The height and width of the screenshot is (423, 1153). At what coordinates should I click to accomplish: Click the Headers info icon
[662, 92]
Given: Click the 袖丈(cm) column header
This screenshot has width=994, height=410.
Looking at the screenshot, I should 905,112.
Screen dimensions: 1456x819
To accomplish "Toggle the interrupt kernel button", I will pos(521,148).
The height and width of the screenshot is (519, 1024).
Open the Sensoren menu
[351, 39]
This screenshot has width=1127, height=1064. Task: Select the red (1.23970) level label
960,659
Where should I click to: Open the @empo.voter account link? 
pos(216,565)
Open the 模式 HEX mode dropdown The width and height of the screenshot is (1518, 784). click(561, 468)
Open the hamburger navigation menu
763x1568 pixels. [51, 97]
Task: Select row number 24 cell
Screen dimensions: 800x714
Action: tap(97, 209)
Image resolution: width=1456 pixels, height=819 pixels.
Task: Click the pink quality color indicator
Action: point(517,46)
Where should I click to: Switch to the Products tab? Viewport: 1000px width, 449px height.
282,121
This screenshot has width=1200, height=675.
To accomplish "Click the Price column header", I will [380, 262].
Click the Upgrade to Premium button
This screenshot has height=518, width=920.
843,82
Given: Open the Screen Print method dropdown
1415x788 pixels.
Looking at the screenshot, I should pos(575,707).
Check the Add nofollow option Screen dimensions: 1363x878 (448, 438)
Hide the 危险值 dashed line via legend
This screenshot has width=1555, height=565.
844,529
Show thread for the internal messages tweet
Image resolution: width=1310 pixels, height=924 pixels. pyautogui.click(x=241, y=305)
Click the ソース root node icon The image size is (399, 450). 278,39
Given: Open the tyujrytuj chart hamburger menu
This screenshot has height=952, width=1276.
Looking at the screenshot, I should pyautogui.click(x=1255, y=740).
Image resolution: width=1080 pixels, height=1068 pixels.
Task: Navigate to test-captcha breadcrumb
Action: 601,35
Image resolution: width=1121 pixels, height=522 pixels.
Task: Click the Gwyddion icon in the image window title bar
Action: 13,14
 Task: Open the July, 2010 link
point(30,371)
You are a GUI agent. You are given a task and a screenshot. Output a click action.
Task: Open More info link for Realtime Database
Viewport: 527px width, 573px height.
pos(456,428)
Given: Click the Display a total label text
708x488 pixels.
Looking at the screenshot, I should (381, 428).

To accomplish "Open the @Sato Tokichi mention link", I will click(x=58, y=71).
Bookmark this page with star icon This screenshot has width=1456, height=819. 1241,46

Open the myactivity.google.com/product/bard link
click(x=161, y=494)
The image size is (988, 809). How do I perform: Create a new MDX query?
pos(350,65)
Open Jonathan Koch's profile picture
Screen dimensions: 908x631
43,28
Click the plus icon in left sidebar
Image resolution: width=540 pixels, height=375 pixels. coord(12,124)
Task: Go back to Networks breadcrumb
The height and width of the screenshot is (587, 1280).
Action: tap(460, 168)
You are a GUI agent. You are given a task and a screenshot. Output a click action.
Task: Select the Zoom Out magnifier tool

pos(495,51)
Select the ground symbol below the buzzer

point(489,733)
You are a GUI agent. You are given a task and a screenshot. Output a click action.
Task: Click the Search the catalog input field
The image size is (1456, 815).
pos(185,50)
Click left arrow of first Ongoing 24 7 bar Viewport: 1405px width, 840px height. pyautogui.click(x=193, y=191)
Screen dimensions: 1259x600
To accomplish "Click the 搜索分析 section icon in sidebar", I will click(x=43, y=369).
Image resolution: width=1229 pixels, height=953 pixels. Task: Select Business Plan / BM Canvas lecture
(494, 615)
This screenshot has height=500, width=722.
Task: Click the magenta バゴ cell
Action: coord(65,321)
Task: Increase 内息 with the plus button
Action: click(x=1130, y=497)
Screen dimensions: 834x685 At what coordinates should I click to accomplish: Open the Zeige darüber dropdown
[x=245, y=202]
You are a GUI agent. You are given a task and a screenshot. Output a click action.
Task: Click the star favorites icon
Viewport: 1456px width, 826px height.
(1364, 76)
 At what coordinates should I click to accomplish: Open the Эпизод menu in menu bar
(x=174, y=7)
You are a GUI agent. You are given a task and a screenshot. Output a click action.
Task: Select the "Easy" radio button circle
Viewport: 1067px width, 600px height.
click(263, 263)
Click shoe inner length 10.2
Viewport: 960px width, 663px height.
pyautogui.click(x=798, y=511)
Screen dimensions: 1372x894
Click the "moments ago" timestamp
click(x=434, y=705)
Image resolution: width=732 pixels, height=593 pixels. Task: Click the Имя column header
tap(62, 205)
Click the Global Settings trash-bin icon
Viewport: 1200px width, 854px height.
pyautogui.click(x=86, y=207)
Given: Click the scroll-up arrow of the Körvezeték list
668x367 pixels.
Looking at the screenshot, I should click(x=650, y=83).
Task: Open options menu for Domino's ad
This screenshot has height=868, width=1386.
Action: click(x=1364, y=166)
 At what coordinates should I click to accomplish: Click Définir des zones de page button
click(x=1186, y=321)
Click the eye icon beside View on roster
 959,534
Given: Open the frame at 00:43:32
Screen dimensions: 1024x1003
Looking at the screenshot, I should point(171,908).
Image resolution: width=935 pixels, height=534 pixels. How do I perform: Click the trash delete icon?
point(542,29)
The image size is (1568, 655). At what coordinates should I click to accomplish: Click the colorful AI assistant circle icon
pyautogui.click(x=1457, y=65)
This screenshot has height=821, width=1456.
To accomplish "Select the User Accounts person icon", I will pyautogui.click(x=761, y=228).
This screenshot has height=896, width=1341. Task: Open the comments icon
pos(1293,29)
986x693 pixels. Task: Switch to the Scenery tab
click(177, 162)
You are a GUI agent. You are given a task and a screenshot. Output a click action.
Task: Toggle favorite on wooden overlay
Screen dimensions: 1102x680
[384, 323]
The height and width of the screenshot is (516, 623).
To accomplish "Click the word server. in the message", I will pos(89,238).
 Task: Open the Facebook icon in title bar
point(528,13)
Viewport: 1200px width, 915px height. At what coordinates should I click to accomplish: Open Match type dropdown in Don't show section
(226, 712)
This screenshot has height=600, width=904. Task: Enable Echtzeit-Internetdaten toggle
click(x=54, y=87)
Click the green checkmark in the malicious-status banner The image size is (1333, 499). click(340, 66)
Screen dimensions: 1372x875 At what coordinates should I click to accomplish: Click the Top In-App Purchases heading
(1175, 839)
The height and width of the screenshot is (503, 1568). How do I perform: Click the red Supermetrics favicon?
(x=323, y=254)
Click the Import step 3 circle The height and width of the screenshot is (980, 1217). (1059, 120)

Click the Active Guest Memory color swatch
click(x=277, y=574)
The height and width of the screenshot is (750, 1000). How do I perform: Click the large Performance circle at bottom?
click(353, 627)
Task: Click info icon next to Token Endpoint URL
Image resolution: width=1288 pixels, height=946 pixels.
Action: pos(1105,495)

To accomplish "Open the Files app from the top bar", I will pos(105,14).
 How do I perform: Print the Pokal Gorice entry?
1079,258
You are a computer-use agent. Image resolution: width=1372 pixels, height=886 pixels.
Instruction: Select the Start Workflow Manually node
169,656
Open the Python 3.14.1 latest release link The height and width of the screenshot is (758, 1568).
....
◆ Requirement ◆
Reproduce the records above verbatim, starting at the line containing "This screenshot has width=1200, height=675." and ending at the line containing "Action: 13,14".

◆ Solution to the problem ◆
This screenshot has width=1200, height=675.
To accomplish "Click the Price column header", I will [380, 262].
Click the Upgrade to Premium button
This screenshot has height=518, width=920.
843,82
Given: Open the Screen Print method dropdown
1415x788 pixels.
Looking at the screenshot, I should pos(575,707).
Check the Add nofollow option Screen dimensions: 1363x878 (448, 438)
Hide the 危险值 dashed line via legend
This screenshot has width=1555, height=565.
844,529
Show thread for the internal messages tweet
Image resolution: width=1310 pixels, height=924 pixels. pyautogui.click(x=241, y=305)
Click the ソース root node icon The image size is (399, 450). 278,39
Given: Open the tyujrytuj chart hamburger menu
This screenshot has height=952, width=1276.
Looking at the screenshot, I should pyautogui.click(x=1255, y=740).
Image resolution: width=1080 pixels, height=1068 pixels.
Task: Navigate to test-captcha breadcrumb
Action: 601,35
Image resolution: width=1121 pixels, height=522 pixels.
Task: Click the Gwyddion icon in the image window title bar
Action: 13,14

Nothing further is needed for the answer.